A war that remains out of focus


Lenses: Television crews from image-hungry media organizations struggle to cover a conflict that has revealed few pictures.

November 17, 2001|By Craig Nelson | Craig Nelson,COX NEWS SERVICE

JABAL SARAJ, Afghanistan - Beyond Visual Range.

It's a military term that describes the target of a bomb or missile that fighter pilots can't see, but it could apply just as well to broadcasters covering the war in Afghanistan.

Television crews from CNN and their competitors from around the world had rushed to the landlocked nation in hopes of being in the right place at the right time. They had come to film bombs, casualties and, they hoped, the dramatic fall of the capital, Kabul.

But when Pentagon officials said this was "not going to be a television war like Kosovo or the Gulf," they were not wrong.

Most of the bombs and cruise missiles have fallen beyond the expectant eyes of cameras, there has been relatively little fighting between Taliban and Northern Alliance forces and an oft-predicted refugee crisis has not materialized.

The lack of fresh pictures each day from the battlefield has led to raised tensions and blown tempers.

There have been few good TV moments, with the exception of this week, when John Simpson, the world affairs editor for the venerable British Broadcasting Corp., found himself in an extraordinary TV moment.

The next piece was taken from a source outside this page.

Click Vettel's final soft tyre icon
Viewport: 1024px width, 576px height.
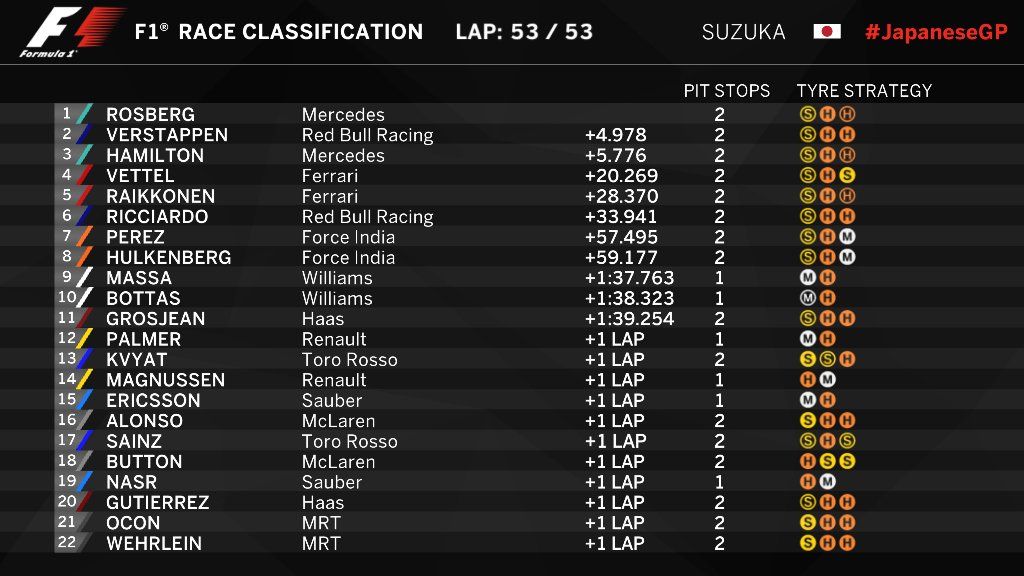point(847,176)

As he and his crew entered Kabul on foot Tuesday ahead of alliance forces seizing the capital, Simpson joyfully told a worldwide audience of millions: "I'm in here. And I have to say - I can't think of a modest way to say it, but the BBC has just liberated the place."

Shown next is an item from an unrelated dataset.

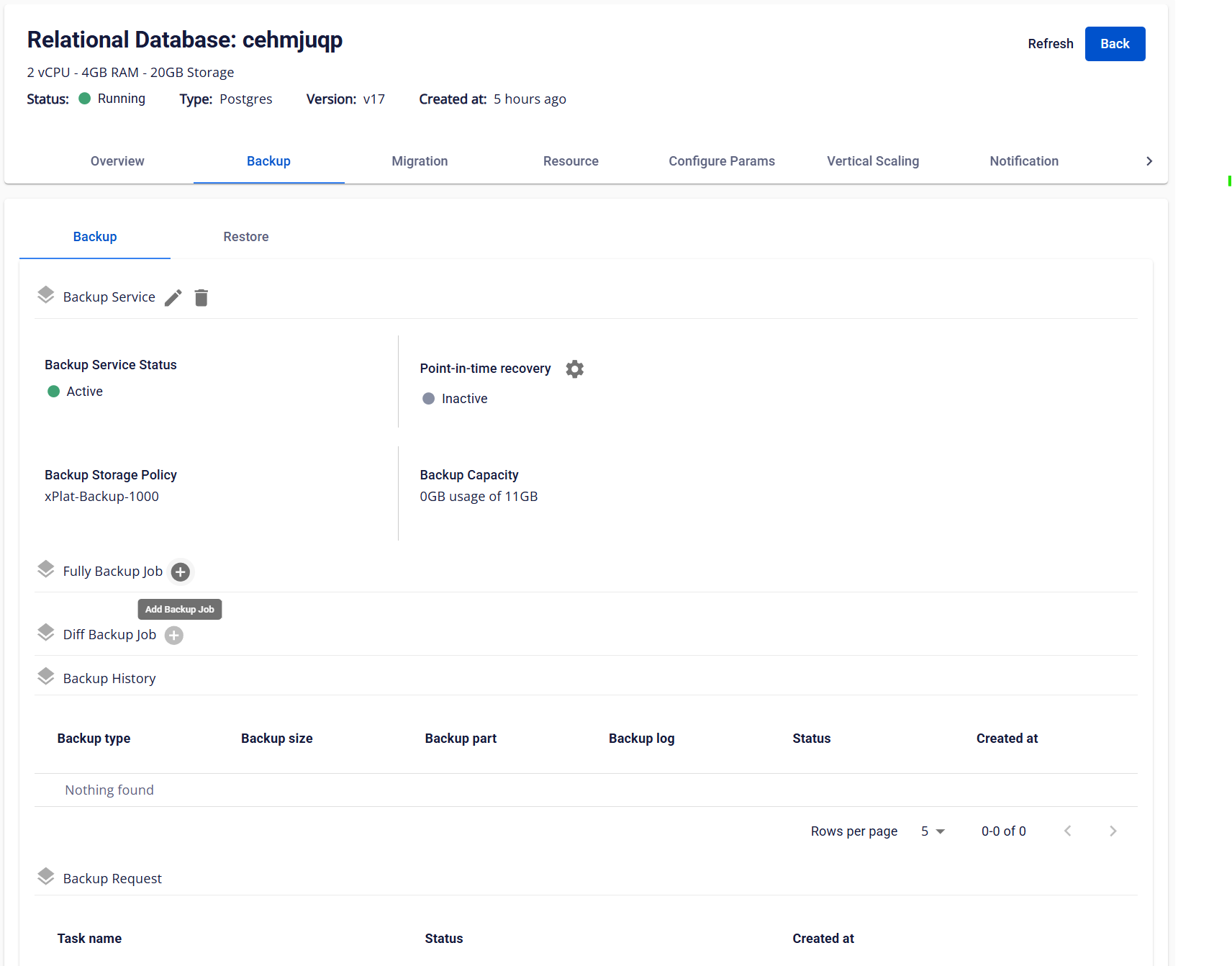Go to previous page of Backup History
The height and width of the screenshot is (966, 1232).
coord(1068,831)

Surrounded by happy crowds, Simpson didn't stop there.

"You can hear the reception we're getting. They're going absolutely crazy in here. It's quite difficult sometimes to get through the crowds. They want to touch us and push us, and the extraordinary thing is the entire BBC team - it's about six of us - all ahead of the Northern Alliance. Quite, quite extraordinary."

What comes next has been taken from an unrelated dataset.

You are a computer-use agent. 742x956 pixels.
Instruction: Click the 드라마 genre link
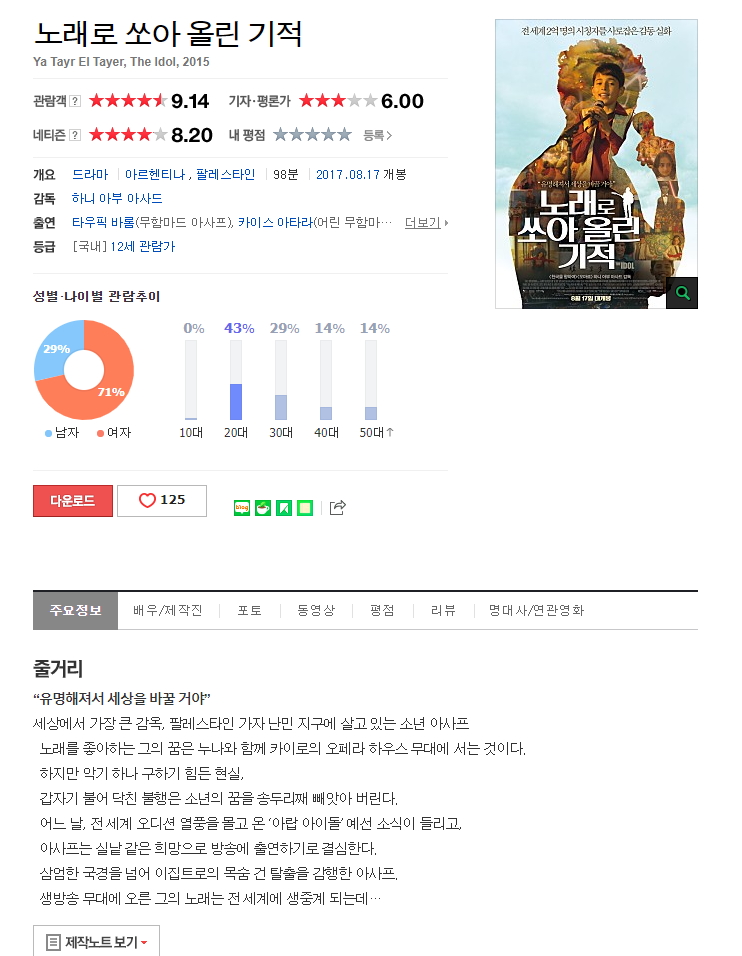tap(90, 174)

Of course, other journalists were already there, but most had been brought in on a Taliban tour, rather than coming in ahead of the liberators.

Mostly, however, television reporters had to wait, and wait, for nothing to see. They lost their tempers as the war refused to go their way.

Last month, a CNN producer, eager to leave Afghanistan after weeks of grueling work, berated a high-ranking Northern Alliance official responsible for helping arrange transportation for journalists.

"I want to be on that helicopter on the 25th because you haven't taken Kabul. Why haven't you taken Kabul yet?" the livid producer shouted at the official, Haji Qahar.

The frustration of TV reporters in Afghanistan shows how much war coverage has come to rely on technical wizardry - a dependence that both U.S. military strategy and one of the world's most technologically backward nations have exposed.

In the 1980s, reporters covering the mujahedeen campaign to expel Soviet troops traveled with guerrilla groups, shot 16 mm film and were out of touch with their editors for up to three months. Today, satellite dishes disseminate video and audio around in the world in seconds, video phones allow TV correspondents to appear live on the evening news from the remotest locations and image-intensifying night scopes lift the veil from darkness, if only to capture moving shadows.

These technical wonders could not alter the fact that for the first three weeks of the U.S. bombing campaign against Afghanistan, most of the war took place beyond the range of Western camera lenses.

Even with night scopes, explosions from falling U.S. bombs appeared as little more than flickers behind the jagged peaks. The activities of U.S. special forces were even more inaccessible to cameras.

Yet because of the broadcast media's need for pictures, even fuzzy images were in more demand than detailed explanatory stories about the roots of the conflict in Afghanistan, says Arthur Kent, who covered the Persian Gulf war for NBC and who is now a contributing editor to Canada's MacLean's magazine.

"The major networks, like the United States government, abandoned Afghanistan after the Soviets withdrew. They didn't examine the mujahedeen. They didn't show how the United States left the guns and money in the hands of the worst people. Even now, it's difficult to catch up on what has happened here," says Kent, who has traveled to Afghanistan more than 40 times.

With most news organizations transmitting the same murky images, producers and correspondents had to find another way to distinguish themselves from the competition.

The result was a flood of electronic gimmicks, computer-generated graphics and other "testosterone-choked coverage," says Kathryn Flett, media critic for The Observer in London.

"How shockingly swiftly the broadcast media has overcome the obvious problems (like having nobody on the right places on the ground) to deliver the kind of macho `war' footage one hoped might be avoided, while providing the inevitable sideshow of pointless punditry, endless supposition and uninformed conjecture," Flett wrote last month.